Esto es cierto tanto dentro de Estados Unidos, donde los chulos pueden ahora recibir
sentencias de noventa y nueve años de prisión por trata sexual y las trabajadoras sexuales
son crecientemente detenidas y deportadas por su propia “protección” (ver Bernstein 2007a,
2007b), como en cualquier otra parte del mundo, donde la clasificación de otros países por
parte de Estados Unidos ha llevado a un control más estricto de las fronteras a nivel
internacional y a la implementación de políticas punitivas antiprostitución en numerosos
países (Sharma 2005; Shah 2008; Cheng 2010).
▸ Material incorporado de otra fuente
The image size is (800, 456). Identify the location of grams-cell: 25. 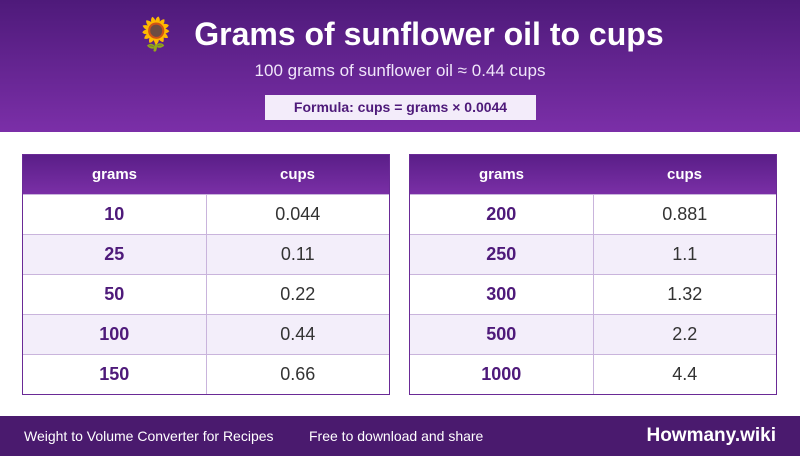
(115, 254).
Muy recientemente, con la creciente atención feminista a las formas “domésticas” de trata
(que películas como Very Young Girls han tratado de inflamar), se ha vuelto claro que el
desplazamiento desde las formas locales de violencia sexual al terreno internacional y de
vuelta al interés por las actuaciones policiales en el interior de las ciudades estadounidenses
(esta vez, bajo la apariencia de proteger los derechos humanos de las mujeres) ha
proporcionado un circuito crítico para la agenda feminista carcelaria. Según la abogada
Pamela Chen (2007), actualmente la mitad de los casos federales de trata conciernen a
mujeres menores de edad que ejercen la prostitución callejera en el interior de las ciudades.
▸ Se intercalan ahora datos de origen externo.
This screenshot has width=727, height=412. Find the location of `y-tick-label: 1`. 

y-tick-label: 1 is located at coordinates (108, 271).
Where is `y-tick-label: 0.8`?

Esto ha llevado a una campaña policial sin precedentes contra gente de color implicada en la
economía sexual callejera — incluyendo chulos, clientes y trabajadoras sexuales por igual
(Bernstein 2007a).
El compromiso feminista carcelario con los valores de la familia heteronormativa, del control
del crimen y de los supuestos rescate y rehabilitación de las víctimas (o lo que Janet
Jakobsen ha glosado aliterativamente como “matrimonio, militarismo y mercados”; 2008) y el
amplio atractivo social de esta agenda, lo ilustra poderosamente la reciente película Very
Young Girls. La película ha sido proyectada no sólo en diversos locales feministas, sino
también en el Departamento de Estado, en varias megaiglesias evangélicas, y en el
conservador Christian King’s College. Bajo el pretexto de reflejar la trata en el interior del
país, la película busca granjear simpatías para las jóvenes afroamericanas que se
encuentran atrapadas en la economía sexual callejera. Presentando a las mujeres como
“chicas muy jóvenes” (en el cartel promocional de la película, la protagonista es tan pequeña
que, sentada, sus pies no llegan al suelo) y como las víctimas inocentes del abuso sexual
(una categoría que ha sido reservada históricamente para víctimas blancas no trabajadoras
sexuales), la película puede convincentemente presentar su perspectiva como antirracista y
progresista. Aunque la inocencia de las jóvenes en la película se consigue a costa de
demonizar completamente a los jóvenes afroamericanos que se aprovechan de sus
ganancias y que son presentados como irredimiblemente criminales y subhumanos.